## SELECTED EXTRACT
------------

# Recommendations for weekend hike with girlfriend



## Fenderjelly (Nov 13, 2013)

I am planning on taking my new girlfriend hiking for a weekend and am kind of new to the area. Any suggestions for pretty 2-day hikes in either southern or western MA? We are both pretty active so it doesn't have to be a super easy hike. Just want a chance to hang out, get some exercise, and attempt not to embarrass myself.


----------



## Nick (Nov 14, 2013)

I assume by overnight you are going backpacking ?

Sent from my SCH-I545 using AlpineZone mobile app


----------



## Huck_It_Baby (Nov 14, 2013)

I've never hiked in Mass but one place on my hit list has always been Mt. Greylock.

Probably worth checking into!


----------



## twinplanx (Nov 14, 2013)

I wonder if there will be a second backpacking adventure with this girlfriend...? 

Sent from my SCH-S735C using Tapatalk


----------



## Huck_It_Baby (Nov 14, 2013)

twinplanx said:


> I wonder if there will be a second backpacking adventure with this girlfriend...?
> 
> Sent from my SCH-S735C using Tapatalk



Haha. Hiking is always something I have done with my new GF's over the years. Maybe it's a compatibility test I like to throw at them.


----------



## twinplanx (Nov 14, 2013)

^Fair enough.  Good luck ;-) 

Sent from my SCH-S735C using Tapatalk


----------



## Nick (Nov 14, 2013)

------------

## DATASET EXCERPTS
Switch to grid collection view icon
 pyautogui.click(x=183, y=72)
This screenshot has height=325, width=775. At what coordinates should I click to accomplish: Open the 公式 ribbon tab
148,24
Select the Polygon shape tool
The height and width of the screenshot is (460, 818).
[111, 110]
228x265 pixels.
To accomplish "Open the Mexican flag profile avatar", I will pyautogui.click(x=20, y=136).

------------

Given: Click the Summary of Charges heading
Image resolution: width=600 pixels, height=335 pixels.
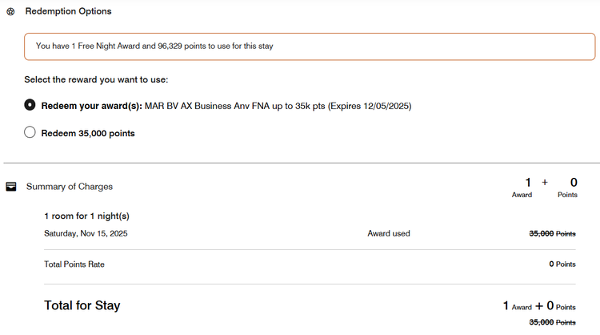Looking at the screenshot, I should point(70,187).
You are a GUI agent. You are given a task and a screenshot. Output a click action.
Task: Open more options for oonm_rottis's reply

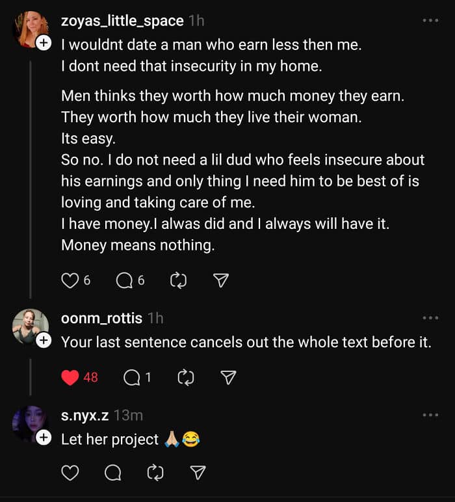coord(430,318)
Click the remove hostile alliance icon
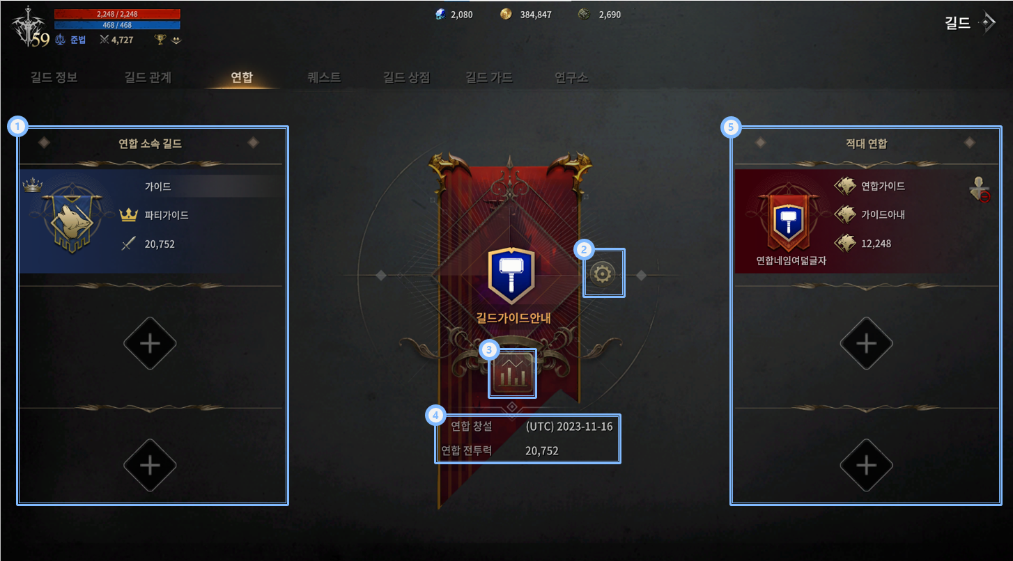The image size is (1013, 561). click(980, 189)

------------

## SET TASK
Answer these from the forum thread about a weekend hike:
1. Which parts of Massachusetts does Fenderjelly ask about?
2. Which mountain does Huck_It_Baby say is on their hit list?
3. Which app does twinplanx post from?

## CORRECT OUTPUT
1. Southern or western MA.
2. Mt. Greylock.
3. Tapatalk.